***** Dataset extract

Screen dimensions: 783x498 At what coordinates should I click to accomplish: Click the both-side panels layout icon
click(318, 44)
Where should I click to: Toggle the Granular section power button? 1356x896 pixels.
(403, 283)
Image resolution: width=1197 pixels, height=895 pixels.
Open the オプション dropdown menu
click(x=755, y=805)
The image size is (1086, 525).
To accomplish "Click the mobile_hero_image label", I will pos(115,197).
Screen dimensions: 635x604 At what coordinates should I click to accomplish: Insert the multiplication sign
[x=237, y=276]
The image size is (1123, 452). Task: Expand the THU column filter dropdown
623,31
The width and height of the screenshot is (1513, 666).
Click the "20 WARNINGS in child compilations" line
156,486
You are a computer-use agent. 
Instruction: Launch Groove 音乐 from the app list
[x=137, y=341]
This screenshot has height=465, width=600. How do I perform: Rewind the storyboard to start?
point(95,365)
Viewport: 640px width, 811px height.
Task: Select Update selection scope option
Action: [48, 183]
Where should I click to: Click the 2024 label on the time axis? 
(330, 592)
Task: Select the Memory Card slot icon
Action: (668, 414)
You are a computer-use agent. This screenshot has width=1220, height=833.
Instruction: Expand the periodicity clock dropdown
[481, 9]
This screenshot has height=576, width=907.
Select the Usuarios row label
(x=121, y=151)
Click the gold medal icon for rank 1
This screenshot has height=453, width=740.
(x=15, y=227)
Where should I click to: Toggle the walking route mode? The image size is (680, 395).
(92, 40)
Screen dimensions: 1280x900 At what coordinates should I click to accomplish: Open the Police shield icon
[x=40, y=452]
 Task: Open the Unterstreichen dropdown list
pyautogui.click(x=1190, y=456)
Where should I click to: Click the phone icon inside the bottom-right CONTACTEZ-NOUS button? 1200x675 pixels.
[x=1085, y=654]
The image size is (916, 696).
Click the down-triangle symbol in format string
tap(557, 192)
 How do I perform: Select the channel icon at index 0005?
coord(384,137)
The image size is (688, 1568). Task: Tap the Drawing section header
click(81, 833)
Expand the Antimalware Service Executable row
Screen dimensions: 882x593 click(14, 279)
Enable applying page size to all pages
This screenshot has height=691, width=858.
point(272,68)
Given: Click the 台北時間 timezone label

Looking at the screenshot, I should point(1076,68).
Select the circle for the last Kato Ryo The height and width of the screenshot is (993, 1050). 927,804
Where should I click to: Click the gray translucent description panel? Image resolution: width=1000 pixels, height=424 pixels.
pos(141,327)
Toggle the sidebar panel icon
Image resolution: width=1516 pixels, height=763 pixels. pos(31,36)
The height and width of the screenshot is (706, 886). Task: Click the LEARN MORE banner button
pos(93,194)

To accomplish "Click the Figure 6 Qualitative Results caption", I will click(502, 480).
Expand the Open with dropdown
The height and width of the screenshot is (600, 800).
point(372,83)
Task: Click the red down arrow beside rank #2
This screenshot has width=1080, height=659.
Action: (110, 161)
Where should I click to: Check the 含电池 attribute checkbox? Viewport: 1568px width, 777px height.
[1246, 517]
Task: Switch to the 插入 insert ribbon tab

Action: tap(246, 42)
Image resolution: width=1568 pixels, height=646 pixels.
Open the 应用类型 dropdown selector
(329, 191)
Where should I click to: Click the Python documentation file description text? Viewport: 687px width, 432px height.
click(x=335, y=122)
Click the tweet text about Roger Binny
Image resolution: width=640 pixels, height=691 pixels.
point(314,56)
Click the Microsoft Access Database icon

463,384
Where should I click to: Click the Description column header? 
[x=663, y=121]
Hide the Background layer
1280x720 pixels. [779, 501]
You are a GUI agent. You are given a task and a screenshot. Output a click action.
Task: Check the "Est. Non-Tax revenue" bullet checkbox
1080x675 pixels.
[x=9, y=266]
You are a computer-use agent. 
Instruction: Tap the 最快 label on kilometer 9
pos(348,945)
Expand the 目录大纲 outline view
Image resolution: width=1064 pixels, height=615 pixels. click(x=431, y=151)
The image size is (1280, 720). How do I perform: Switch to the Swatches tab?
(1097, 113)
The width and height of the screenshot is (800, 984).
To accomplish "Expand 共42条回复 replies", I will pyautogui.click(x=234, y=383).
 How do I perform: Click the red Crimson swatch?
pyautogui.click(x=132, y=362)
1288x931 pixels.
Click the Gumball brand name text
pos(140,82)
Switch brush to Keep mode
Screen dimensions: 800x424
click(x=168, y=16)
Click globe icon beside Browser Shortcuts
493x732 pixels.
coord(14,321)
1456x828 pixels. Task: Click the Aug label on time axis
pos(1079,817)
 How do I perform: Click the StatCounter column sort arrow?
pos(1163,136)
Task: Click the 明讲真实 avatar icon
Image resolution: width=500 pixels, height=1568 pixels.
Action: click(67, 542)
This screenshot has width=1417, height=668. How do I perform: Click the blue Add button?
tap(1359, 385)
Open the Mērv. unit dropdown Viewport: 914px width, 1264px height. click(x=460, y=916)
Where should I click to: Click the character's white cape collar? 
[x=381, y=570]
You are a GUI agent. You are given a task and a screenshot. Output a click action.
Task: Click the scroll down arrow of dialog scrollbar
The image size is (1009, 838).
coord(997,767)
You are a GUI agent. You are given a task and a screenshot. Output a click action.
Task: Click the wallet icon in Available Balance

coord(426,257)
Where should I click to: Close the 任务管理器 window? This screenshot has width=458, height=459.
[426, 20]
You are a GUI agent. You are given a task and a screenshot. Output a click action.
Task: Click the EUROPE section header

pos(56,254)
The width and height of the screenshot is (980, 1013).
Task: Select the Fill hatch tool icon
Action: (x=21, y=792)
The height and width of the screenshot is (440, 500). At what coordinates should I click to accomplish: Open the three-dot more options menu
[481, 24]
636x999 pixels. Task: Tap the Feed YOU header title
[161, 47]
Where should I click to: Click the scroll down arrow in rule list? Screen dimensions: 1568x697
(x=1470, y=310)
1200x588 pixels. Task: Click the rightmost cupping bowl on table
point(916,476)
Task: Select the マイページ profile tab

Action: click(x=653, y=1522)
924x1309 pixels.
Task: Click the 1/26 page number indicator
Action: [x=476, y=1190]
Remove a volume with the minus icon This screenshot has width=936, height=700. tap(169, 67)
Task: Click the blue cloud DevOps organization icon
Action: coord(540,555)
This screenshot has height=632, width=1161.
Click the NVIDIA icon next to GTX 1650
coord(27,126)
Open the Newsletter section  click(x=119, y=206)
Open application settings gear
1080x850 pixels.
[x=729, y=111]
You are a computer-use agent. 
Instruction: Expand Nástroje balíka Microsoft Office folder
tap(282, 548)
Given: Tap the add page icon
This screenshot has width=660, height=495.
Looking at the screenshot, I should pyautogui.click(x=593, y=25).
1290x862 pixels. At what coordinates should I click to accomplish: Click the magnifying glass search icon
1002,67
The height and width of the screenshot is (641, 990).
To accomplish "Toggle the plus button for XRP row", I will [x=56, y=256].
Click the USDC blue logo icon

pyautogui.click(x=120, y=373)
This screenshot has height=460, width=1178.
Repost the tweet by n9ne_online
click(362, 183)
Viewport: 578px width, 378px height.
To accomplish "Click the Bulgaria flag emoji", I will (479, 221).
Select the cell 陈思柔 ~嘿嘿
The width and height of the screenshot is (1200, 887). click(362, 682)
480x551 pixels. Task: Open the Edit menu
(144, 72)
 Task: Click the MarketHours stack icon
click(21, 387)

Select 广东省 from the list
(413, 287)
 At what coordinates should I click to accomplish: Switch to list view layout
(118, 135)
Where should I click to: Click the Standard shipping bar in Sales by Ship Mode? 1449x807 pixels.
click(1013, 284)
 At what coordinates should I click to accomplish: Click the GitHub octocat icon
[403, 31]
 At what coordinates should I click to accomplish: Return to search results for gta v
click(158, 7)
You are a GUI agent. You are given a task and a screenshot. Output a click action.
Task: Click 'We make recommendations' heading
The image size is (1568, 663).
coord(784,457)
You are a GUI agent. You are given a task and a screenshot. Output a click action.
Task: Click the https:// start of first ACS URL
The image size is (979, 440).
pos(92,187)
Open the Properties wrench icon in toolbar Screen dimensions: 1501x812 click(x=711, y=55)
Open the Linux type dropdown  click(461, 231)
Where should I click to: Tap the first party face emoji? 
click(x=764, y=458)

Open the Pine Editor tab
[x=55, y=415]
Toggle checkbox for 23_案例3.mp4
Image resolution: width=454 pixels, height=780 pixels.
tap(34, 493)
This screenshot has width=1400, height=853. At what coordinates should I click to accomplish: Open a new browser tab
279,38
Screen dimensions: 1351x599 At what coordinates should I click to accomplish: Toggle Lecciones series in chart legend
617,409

**********

> How to complete this task
Go over the listing above and return each line with "rank".

> Response
Click the gold medal icon for rank 1
Task: Click the red down arrow beside rank #2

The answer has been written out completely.